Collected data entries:

-=-=-=-=-

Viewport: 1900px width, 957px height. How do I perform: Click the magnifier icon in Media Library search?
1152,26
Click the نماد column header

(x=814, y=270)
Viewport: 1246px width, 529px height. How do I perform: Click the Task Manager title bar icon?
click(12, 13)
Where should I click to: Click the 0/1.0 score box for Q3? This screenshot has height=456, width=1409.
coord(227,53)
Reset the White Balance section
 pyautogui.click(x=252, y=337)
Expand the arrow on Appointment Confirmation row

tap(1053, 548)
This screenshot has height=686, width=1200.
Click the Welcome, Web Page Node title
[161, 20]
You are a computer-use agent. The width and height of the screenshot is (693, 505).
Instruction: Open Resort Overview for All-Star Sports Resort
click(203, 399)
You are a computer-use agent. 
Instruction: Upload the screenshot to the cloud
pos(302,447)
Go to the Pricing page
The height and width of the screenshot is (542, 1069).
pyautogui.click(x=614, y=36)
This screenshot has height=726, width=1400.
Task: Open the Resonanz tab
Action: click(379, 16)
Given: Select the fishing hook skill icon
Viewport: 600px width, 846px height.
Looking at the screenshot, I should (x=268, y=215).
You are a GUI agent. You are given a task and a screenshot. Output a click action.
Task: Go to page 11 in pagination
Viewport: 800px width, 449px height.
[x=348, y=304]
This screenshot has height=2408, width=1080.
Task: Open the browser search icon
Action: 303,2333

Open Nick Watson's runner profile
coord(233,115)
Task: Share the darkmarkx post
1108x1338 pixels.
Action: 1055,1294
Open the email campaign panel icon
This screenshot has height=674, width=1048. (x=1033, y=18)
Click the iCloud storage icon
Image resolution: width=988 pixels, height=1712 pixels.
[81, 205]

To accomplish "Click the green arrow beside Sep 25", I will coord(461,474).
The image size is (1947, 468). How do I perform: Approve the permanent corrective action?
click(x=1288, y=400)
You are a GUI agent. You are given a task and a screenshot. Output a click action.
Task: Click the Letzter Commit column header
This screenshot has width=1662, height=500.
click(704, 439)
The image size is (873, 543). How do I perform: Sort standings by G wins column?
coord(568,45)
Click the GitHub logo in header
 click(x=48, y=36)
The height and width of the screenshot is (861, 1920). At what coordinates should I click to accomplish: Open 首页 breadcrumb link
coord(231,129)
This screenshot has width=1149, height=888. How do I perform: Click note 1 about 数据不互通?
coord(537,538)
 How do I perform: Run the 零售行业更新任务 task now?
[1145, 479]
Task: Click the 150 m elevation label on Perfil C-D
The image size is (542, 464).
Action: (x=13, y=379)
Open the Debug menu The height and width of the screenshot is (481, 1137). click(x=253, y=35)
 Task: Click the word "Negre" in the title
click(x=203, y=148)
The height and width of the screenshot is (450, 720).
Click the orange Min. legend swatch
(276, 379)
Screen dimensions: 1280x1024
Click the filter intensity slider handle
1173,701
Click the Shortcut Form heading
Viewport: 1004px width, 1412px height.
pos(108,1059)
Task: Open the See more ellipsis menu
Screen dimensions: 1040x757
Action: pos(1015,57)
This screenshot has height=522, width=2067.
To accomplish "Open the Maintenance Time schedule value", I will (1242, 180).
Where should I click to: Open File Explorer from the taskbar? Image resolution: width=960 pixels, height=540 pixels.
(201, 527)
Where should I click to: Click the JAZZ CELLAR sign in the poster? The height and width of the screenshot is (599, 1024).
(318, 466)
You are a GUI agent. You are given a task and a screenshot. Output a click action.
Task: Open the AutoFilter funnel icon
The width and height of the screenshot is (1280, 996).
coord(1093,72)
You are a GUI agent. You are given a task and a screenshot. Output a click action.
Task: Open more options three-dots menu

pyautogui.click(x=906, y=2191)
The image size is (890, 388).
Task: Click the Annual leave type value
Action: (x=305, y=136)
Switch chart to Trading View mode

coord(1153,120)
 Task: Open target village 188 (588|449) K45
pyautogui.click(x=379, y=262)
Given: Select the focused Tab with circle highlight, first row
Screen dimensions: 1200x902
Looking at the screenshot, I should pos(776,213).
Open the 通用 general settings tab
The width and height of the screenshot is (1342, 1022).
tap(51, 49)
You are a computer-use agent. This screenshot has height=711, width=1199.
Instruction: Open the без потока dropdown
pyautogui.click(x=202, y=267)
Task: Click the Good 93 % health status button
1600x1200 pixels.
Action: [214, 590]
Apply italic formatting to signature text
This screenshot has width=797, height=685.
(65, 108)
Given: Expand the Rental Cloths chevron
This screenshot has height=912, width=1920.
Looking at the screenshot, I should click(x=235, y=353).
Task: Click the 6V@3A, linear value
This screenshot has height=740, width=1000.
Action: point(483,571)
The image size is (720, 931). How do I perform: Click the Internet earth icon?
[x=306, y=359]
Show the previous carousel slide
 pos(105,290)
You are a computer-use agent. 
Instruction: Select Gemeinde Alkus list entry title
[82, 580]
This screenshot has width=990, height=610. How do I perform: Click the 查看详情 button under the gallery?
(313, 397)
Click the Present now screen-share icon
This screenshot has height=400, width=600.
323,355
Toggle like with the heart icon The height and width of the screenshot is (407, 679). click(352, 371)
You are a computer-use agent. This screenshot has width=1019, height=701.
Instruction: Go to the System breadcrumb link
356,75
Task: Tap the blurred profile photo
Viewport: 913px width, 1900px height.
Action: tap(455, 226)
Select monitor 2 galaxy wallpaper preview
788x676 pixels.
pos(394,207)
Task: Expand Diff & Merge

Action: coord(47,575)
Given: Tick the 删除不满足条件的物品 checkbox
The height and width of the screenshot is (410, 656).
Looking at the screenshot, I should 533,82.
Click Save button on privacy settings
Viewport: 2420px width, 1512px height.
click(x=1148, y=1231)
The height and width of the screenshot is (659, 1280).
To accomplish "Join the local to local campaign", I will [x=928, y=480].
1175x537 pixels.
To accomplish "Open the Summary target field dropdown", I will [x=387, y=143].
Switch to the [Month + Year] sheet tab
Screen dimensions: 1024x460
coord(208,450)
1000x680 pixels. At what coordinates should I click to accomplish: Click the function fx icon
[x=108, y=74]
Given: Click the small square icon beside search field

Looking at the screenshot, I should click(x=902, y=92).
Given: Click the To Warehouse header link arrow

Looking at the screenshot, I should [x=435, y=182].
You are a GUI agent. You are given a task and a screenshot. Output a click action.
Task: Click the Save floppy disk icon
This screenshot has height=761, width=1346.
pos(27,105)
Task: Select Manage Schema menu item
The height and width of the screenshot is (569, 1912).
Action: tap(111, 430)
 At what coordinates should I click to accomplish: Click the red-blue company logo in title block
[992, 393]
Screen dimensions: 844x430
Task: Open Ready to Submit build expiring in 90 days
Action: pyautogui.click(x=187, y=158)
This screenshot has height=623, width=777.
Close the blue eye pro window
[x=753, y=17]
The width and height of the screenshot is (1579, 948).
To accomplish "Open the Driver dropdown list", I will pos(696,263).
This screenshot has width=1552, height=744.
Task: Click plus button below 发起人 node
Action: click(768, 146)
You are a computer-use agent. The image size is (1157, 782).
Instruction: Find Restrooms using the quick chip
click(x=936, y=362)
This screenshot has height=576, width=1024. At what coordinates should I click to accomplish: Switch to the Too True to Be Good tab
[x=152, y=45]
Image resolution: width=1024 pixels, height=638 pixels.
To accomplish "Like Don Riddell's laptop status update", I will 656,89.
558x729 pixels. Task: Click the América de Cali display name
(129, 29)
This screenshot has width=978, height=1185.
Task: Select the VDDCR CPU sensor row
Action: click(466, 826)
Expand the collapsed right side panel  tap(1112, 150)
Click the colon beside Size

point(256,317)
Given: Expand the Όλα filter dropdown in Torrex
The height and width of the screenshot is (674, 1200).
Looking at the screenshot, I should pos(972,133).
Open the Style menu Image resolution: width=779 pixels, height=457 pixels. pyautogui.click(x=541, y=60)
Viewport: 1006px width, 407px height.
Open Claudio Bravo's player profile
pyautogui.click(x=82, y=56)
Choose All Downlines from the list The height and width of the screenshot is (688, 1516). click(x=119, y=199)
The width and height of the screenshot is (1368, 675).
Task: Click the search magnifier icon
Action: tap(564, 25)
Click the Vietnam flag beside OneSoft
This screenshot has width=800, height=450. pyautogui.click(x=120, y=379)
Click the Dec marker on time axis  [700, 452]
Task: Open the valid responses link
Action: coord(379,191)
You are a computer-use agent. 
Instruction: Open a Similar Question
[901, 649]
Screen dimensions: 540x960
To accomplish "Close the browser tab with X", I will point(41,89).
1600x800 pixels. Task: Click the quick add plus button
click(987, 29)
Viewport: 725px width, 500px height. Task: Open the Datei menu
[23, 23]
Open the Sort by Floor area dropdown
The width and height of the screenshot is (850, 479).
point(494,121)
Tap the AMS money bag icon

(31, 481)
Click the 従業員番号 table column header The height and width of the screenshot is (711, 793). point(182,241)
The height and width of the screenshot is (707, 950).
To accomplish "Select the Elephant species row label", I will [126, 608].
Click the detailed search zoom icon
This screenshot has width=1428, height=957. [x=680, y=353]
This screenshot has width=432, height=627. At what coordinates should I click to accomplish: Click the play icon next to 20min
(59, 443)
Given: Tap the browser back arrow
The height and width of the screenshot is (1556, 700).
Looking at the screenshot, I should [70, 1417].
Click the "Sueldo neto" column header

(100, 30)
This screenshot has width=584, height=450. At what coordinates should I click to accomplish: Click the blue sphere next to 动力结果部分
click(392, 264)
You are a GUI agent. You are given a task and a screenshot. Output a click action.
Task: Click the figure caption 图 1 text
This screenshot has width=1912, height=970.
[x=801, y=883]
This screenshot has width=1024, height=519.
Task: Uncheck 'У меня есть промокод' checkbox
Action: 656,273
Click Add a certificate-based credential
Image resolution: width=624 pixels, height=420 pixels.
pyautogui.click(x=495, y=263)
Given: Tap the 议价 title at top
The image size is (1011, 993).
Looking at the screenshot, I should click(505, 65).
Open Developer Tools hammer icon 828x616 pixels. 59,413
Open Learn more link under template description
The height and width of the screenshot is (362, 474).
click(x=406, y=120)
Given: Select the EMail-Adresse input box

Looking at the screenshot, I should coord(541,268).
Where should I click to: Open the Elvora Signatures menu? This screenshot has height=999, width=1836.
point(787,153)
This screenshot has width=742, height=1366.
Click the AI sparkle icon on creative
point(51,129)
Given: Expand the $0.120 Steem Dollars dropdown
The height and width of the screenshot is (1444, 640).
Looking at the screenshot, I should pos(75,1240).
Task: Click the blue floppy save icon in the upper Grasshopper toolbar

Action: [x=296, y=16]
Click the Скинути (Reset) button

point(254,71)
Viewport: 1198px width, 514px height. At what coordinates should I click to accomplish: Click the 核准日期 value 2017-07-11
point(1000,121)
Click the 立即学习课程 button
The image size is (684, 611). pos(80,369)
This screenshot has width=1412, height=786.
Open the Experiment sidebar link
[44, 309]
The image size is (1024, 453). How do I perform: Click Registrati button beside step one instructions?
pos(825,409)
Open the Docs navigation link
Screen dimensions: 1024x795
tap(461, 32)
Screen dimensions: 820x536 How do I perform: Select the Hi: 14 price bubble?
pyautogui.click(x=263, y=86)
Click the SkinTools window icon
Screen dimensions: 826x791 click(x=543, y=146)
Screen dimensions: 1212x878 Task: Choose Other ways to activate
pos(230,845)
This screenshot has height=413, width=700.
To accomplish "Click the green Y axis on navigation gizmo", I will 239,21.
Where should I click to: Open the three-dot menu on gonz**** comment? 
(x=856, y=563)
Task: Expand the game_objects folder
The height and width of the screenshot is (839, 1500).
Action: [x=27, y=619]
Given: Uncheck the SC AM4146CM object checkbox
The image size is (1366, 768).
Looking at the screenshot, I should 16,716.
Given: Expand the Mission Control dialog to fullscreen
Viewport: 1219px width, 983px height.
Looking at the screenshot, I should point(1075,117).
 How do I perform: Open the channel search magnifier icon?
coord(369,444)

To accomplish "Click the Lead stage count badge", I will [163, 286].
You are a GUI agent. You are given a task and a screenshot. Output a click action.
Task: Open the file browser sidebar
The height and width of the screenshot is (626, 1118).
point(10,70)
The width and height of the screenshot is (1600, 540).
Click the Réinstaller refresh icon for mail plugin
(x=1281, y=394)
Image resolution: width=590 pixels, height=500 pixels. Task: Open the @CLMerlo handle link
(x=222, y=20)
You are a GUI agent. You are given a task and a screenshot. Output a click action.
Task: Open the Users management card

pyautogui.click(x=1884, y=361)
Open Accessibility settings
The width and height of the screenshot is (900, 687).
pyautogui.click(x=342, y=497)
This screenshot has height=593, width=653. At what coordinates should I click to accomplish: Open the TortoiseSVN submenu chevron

-=-=-=-=-

Could you find every line in the records above that contains the word "computer" and copy it?

You are a computer-use agent. The width and height of the screenshot is (693, 505).
You are a computer-use agent. 
You are a computer-use agent. This screenshot has height=711, width=1199.
You are a computer-use agent. 
You are a computer-use agent. This screenshot has width=1019, height=701.
You are a computer-use agent. The image size is (1157, 782).
You are a computer-use agent. 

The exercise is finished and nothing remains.